Em entrevista à Agência Brasil, ela compartilha que a vontade de abrir o próprio negócio surgiu quando o salão em que trabalhava fechou e ela se viu na condição de ter que voltar à prostituição para se manter. “Ia ter que voltar de novo para essa corrida. Mas eu tinha a clientela. Então comecei a atender em casa e, assim, veio a necessidade de ter o meu próprio negócio para não ficar refém de uma patroa ou de um patrão que pudesse me cortar a qualquer momento. Entendi que se eu tivesse meu espaço para trabalhar e ali fizesse meu dinheiro, não ia depender de ir para lugares que não queria estar nunca”.
Mesmo sendo dona do próprio negócio, Carol conta que ainda hoje precisa enfrentar situações de discriminação e de violência com clientes. “As pessoas querem se impor, elas não querem chegar e pedir por um serviço. Já chegou pastor no salão querendo evangelizar, falando que Deus tinha uma revelação para mim se saísse daquela vida, como se eu fosse uma coisa doente ou pecaminosa. São várias situações que ainda passo diariamente.”
Oportunidades
Segundo o professor da UERJ, faltam investimentos em educação e em capacitação para fomentar não só o empreendedorismo, mas a inserção de pessoas LGBTQIA+ no mercado de trabalho. Como ele reforça, muitas pessoas que integram a comunidade têm suas realidades interrompidas em razão de conflitos familiares e acabam em situações socioeconômicas precárias.
“Muitas das iniciativas empreendedoras ou mesmo de empreendimentos formais surgem dessas inseguranças e inquietações de não se sentir representado, acolhido, benquisto ou valorizado nesses ambientes.

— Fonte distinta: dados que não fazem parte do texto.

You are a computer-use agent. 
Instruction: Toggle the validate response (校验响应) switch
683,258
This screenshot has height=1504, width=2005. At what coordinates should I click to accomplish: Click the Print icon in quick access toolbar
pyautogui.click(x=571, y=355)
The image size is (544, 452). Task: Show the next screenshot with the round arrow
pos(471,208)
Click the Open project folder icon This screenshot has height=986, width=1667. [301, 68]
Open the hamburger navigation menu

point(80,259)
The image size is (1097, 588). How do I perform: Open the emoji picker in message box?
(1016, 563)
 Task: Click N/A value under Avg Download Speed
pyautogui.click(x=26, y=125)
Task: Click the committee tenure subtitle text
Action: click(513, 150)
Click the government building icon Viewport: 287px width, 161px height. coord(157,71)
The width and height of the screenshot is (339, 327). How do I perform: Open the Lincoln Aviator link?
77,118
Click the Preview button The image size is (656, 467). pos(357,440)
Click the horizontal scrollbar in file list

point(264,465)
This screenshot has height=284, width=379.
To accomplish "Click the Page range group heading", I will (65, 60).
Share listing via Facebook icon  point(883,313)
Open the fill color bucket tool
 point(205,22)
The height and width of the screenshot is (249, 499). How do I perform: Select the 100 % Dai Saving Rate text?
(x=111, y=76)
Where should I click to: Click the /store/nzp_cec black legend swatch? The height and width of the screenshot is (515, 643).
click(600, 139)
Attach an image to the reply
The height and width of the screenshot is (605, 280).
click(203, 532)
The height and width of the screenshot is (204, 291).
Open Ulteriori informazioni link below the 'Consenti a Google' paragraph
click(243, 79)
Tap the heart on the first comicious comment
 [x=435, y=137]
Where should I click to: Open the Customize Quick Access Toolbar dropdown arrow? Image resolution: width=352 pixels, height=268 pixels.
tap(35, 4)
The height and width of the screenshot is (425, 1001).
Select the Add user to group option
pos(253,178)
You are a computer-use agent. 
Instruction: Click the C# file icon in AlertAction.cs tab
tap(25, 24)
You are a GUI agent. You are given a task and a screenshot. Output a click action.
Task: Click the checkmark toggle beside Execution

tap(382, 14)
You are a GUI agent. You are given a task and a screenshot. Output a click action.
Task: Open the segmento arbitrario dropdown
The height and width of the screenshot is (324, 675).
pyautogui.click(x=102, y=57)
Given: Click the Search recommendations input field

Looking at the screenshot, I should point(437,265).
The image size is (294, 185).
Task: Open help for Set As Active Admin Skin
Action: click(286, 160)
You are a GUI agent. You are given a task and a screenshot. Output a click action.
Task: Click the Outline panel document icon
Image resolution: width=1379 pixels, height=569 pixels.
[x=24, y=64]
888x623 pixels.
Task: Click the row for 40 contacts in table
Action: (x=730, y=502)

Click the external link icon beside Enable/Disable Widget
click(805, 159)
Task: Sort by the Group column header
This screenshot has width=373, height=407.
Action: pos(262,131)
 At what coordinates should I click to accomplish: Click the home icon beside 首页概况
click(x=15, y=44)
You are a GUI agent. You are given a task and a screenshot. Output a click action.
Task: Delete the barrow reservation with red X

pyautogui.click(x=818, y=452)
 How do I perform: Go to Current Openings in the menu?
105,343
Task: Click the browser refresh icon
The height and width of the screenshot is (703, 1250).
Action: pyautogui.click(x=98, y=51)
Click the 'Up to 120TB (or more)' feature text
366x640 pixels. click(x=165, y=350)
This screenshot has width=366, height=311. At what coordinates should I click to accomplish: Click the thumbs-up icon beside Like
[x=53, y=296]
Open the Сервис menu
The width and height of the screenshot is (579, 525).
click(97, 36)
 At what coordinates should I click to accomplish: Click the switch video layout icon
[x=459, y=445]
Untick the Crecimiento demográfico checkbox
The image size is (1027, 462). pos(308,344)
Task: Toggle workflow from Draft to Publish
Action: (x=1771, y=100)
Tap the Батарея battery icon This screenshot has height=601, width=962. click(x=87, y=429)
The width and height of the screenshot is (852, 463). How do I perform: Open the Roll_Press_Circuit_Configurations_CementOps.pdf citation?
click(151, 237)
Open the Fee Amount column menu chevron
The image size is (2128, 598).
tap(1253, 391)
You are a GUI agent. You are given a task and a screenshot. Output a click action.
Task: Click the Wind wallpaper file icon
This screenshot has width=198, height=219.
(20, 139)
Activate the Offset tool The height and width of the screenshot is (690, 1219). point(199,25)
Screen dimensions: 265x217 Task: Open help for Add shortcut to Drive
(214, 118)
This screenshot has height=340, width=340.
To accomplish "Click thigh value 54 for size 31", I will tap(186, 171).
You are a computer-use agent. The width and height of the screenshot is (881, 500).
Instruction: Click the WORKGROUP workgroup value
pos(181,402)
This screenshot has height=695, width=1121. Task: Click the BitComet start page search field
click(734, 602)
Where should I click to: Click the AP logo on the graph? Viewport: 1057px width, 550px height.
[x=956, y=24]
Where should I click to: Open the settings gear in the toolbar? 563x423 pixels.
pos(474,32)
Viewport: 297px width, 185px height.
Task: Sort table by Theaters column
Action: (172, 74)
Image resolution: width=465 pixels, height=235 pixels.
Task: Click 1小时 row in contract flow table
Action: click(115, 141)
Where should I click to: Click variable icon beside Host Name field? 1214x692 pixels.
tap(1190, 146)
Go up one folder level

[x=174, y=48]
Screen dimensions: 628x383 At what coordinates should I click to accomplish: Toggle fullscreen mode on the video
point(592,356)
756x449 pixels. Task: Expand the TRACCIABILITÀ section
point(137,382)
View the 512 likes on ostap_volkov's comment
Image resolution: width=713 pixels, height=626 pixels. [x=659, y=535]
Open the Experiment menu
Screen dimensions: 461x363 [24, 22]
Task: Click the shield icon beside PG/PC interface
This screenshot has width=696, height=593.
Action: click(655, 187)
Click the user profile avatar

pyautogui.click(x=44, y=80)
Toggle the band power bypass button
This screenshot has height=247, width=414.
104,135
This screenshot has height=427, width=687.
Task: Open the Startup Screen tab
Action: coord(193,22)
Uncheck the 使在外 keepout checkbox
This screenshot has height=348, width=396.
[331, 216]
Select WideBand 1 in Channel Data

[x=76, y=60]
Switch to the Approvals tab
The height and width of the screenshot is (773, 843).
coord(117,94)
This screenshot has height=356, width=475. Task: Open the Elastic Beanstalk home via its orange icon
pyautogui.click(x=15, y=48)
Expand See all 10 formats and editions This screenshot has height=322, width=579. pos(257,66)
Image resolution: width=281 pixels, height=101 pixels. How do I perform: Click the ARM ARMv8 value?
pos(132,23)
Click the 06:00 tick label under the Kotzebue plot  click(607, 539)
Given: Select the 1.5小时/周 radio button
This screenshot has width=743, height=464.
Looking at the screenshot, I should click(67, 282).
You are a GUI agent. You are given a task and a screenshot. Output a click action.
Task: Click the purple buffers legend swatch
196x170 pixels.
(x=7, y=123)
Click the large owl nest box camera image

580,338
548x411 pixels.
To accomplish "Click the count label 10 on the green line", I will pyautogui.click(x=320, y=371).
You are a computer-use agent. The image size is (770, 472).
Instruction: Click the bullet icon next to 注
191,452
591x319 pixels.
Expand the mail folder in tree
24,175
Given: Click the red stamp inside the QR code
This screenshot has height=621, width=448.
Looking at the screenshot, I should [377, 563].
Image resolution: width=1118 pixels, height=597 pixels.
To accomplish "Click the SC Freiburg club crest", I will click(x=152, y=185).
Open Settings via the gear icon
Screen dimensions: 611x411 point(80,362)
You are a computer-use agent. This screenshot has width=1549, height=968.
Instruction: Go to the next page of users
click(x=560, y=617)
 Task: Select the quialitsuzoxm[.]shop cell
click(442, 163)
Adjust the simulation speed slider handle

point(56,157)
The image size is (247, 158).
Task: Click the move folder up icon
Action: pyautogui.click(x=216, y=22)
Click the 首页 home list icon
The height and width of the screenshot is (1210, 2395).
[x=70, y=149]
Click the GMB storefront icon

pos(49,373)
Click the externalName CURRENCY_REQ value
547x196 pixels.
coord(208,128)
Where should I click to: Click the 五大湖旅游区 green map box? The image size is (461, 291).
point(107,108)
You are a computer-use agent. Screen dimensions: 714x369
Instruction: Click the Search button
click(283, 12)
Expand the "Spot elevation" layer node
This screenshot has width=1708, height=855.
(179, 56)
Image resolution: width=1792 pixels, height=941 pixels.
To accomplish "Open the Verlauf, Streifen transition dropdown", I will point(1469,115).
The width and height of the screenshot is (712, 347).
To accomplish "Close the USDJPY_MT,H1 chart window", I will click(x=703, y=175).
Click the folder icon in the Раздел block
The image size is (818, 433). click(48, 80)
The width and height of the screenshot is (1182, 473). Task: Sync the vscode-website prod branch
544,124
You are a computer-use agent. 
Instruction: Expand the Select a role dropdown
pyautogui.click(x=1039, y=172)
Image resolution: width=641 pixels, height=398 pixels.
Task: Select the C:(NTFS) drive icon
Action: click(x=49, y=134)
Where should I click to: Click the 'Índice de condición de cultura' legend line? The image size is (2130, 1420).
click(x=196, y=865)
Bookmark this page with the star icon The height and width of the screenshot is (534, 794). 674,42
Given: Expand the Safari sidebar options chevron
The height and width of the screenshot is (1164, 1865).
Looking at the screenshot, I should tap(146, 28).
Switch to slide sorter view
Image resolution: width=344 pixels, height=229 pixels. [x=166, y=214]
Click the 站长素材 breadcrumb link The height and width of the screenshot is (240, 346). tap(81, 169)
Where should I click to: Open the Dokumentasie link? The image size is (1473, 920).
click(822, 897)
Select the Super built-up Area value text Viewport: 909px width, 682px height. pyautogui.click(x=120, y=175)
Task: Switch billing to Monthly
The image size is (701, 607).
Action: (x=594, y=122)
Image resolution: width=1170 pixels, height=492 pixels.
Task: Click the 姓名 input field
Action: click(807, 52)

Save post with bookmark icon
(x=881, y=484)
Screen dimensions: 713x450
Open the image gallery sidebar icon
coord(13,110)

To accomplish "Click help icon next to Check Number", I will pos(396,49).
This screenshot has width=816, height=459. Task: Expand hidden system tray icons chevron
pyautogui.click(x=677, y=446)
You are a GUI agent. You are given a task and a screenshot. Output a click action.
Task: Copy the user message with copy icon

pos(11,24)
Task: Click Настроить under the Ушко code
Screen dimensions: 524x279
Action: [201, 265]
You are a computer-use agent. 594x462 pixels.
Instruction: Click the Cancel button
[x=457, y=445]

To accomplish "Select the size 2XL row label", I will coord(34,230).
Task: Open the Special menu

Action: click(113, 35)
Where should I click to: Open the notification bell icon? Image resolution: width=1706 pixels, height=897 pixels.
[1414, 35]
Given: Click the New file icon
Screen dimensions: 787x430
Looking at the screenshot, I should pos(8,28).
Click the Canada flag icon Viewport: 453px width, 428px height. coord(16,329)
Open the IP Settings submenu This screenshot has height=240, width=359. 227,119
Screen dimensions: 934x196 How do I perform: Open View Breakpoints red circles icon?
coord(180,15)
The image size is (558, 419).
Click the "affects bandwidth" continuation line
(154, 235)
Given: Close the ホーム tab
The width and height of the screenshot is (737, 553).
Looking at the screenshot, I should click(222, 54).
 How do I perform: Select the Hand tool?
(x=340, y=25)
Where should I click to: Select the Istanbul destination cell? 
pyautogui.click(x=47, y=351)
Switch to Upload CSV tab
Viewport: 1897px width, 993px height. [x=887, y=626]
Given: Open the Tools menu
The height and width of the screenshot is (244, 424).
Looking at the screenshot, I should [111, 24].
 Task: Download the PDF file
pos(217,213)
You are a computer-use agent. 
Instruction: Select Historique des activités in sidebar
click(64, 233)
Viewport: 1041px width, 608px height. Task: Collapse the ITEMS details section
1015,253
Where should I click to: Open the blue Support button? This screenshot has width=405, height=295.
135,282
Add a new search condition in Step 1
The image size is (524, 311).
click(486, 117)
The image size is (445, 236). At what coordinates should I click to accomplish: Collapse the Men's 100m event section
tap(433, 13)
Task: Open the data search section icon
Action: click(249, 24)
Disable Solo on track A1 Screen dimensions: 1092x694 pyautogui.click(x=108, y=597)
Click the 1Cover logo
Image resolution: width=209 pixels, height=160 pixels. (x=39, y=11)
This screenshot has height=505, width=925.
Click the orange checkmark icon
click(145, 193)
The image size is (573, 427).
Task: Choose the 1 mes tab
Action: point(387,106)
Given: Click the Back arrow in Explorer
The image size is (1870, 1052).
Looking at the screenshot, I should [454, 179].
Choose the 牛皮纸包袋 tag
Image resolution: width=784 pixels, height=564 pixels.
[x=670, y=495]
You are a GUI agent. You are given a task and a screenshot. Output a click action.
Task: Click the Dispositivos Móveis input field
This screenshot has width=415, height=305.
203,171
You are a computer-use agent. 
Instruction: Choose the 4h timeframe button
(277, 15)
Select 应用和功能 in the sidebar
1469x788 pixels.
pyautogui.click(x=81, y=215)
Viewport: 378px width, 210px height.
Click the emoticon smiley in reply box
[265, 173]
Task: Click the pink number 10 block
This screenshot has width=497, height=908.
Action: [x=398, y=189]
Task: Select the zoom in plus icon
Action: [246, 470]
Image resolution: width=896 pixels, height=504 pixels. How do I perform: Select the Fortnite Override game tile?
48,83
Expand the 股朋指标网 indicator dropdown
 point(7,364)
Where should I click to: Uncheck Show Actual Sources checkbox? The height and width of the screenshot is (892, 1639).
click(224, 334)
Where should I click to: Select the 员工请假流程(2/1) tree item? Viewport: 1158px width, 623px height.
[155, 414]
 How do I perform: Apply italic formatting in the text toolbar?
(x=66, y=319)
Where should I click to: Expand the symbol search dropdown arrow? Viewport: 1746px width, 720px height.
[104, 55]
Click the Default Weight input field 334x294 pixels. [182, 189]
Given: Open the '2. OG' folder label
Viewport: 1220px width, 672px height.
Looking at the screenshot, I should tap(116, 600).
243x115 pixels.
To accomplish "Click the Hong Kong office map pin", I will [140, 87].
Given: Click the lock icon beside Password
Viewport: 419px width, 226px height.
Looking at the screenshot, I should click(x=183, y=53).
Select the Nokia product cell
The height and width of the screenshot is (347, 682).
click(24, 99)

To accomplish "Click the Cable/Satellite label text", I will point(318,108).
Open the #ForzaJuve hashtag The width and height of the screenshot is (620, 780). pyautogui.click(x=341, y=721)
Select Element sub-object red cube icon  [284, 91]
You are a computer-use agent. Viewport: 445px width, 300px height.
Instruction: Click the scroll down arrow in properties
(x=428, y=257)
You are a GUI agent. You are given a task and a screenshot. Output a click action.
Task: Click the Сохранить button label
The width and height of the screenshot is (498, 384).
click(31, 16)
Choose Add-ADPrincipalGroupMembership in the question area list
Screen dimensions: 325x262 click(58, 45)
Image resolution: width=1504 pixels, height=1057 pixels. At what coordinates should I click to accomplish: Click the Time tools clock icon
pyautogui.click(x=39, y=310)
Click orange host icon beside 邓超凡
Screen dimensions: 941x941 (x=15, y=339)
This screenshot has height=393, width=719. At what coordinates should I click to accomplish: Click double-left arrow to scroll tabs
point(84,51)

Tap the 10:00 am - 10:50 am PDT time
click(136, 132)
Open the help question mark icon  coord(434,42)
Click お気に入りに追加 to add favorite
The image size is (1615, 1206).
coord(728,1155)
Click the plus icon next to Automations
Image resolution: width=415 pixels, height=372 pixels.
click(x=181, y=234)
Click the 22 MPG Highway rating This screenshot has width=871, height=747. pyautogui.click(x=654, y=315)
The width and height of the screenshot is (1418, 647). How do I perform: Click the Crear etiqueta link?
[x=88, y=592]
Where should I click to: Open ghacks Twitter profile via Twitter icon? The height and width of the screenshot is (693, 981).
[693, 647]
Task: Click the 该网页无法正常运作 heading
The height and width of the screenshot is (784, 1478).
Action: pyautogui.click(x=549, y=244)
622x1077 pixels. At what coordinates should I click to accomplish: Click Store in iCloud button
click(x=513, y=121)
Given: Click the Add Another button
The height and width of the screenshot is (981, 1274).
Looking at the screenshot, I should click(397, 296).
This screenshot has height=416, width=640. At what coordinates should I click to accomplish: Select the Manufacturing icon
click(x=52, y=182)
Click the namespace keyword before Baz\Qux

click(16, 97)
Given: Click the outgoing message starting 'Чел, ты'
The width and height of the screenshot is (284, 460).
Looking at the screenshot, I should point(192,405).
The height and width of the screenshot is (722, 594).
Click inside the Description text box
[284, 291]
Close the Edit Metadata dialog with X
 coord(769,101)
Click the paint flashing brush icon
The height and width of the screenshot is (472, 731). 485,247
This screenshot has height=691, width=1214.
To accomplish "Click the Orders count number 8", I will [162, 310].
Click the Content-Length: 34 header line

Além disso, existem necessidades e desejos próprios da comunidade, que então se tornam oportunidades de criações de negócios”.
Para o artista plástico Matheus Pretovich, também deve ser considerada a possibilidade de perda de investimentos por se identificar explicitamente como um empreendimento liderado por uma pessoa LGBTQIA+, que se identifica com as causas da comunidade. “É o medo de perder pauta por isso, perder vendas ou perder seguidores que hoje em dia, infelizmente, é uma coisa muito significativa, principalmente para artistas independentes.”
Apesar de identificar esse como um receio de vários empreendedores, o artista ressalta que existe uma comunidade forte que se tornou uma comunidade consumidora. “Trazer essas pautas, defender isso, produzir conteúdo sobre isso e antecipar esses diálogos também nos conecta com essa comunidade, que é um mercado consumidor significativo e crescente. Vemos grandes empresas se posicionando dessa forma, por que não a gente também fazer isso?”, questiona.
Natural do Rio Grande do Norte, Matheus sonha em, a partir do Transcender, conseguir abrir um café que seja um espaço acolhedor e diverso, “sem medo de perder público ou negócios por ser quem eu sou, abraçar quem eu abraço ou defender quem eu defendo”.